WordPress Issues Urgent Security Update to Patch Multiple Vulnerabilities

WordPress, the world’s leading content management system (CMS), has released a critical security update, “WordPress 6.5.5,” to address three significant vulnerabilities that could potentially expose millions of websites to cyber attacks.

The vulnerabilities, discovered by both internal and external security researchers, include:

• CVE-2024-6307 (CVSS 6.4) – Cross-Site Scripting (XSS) vulnerability in the HTML API: This flaw could allow attackers to inject malicious scripts into web pages, potentially leading to data theft, website defacement, or redirection to harmful sites.
• CVE-2024-6305 (CVSS 6.4) – Cross-Site Scripting (XSS) vulnerability in the Template Part block: This vulnerability could also enable attackers to execute malicious scripts, further compromising website security.
• CVE-2024-6306 (CVSS 4.3) Path Traversal issue on Windows-hosted sites: This vulnerability could allow attackers to access unauthorized files and directories on a web server, potentially leading to sensitive information disclosure or system compromise.

The WordPress development team has acknowledged the severity of these vulnerabilities and strongly recommends that all users update their WordPress installations to version 6.5.5 immediately.

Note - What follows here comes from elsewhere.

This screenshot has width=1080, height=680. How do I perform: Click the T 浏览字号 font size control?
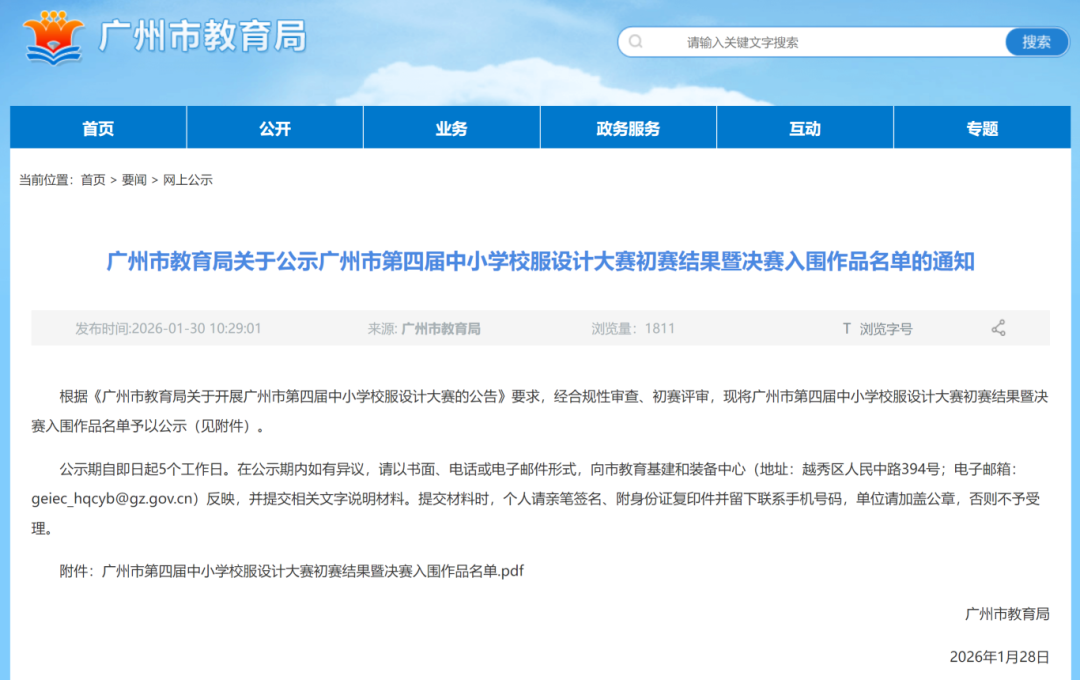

These vulnerabilities, if exploited, could have devastating consequences for website owners. Attackers could gain unauthorized access to sensitive data, manipulate website content, spread malware, or even take complete control of a website.

All WordPress websites running versions prior to 6.5.5 are vulnerable to these security flaws. WordPress users with automatic updates enabled will receive the update automatically. For those who update manually, the process can be done through the WordPress dashboard or by downloading the latest version directly from the WordPress website.